O lixo e a sociedade de consumo no Brasil
Enviada em 19/09/2019
A contaminação do solo, dos lençóis freáticos e da Atmosfera são apenas três dos inúmeros problemas causados pelo consumo desenfreado e o descarte inadequado do lixo. No contexto atual, a má gestão de resíduos já tem refletido negativamente, fazendo-se necessário melhorias nessa logística e também maior participação da população.
Inicialmente, um entrave é a mentalidade retrógrada por parte da população que tenta acompanhar o “American way of life”, cultura essa que exalta o capitalismo através do consumo excessivo. Nessa cultura, não só o consumismo é um problema, como também os resíduos gerados por ele que causam prejuízos ambientais praticamente irreversíveis, como pode ser retratado através do documentário Lixo Extraordinário onde foram encontrados produtos químicos que contaminam o solo e podem atingir os lençóis freáticos e assim gerando danos para a saúde da população e doenças para as pessoas que entram em contato com esses produtos.

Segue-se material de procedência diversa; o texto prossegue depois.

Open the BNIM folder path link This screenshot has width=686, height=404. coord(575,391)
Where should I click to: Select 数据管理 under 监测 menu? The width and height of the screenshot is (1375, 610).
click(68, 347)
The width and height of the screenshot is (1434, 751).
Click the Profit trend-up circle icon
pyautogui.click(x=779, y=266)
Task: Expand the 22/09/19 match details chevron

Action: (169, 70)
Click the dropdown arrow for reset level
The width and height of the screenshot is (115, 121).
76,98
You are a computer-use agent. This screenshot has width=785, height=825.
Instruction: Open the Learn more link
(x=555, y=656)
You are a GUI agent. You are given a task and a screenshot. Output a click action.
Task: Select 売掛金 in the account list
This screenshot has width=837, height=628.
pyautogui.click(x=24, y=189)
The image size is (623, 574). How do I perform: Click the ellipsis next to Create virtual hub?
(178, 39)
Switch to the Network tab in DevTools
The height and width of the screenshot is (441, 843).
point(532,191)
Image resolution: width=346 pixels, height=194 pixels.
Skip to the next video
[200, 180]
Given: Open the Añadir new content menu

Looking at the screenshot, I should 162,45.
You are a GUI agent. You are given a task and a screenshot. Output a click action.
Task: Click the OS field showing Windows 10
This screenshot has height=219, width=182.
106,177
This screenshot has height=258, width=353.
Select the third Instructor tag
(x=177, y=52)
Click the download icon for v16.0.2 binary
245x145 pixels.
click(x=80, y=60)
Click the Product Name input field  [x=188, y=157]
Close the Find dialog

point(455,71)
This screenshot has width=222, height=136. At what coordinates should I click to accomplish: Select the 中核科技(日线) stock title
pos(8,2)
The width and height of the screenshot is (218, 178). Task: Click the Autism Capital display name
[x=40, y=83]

Em segundo plano e consoante ao supracitados, faz-se necessário lembrar que o Brasil é o quinto maior produtor de lixo no mundo. Consoante a isso ainda há um agravamento, uma vez que a porcentagem de reciclagem é praticamente insignificante. Além disso, a falta de conhecimento da população sobre a potencialidade socioeconômica que pode ser gerada através dos resíduos tem impedido o reaproveitamento dos materiais descartados. Em um episódio televisivo do Rio Grande Rural foi retratada a produção de móveis com itens que seriam descartados mas foram reutilizadas e hoje geram rendas para aquela fazenda. Paralelamente à isso vale ressaltar que os lucros tem entrado não somente para fazenda como também para o meio ambiente que terá recursos (matérias primas) poupados.
Portanto, com essas contratações é mister que o Estado intervenha para amenizar o quadro atual. Para estimular a coleta seletiva do lixo e criação de projetos sociais, urge que a Secretaria do Meio Ambiente se alie às empresas privadas e crie, por meio da isenção de impostos, palestras que ressaltem a importância da coleta seletiva e workshops que ensine a criar arte com o resíduo, afim de poupar o meio ambiente, reutilizar os materiais e ainda gerar renda para os novos artesãos.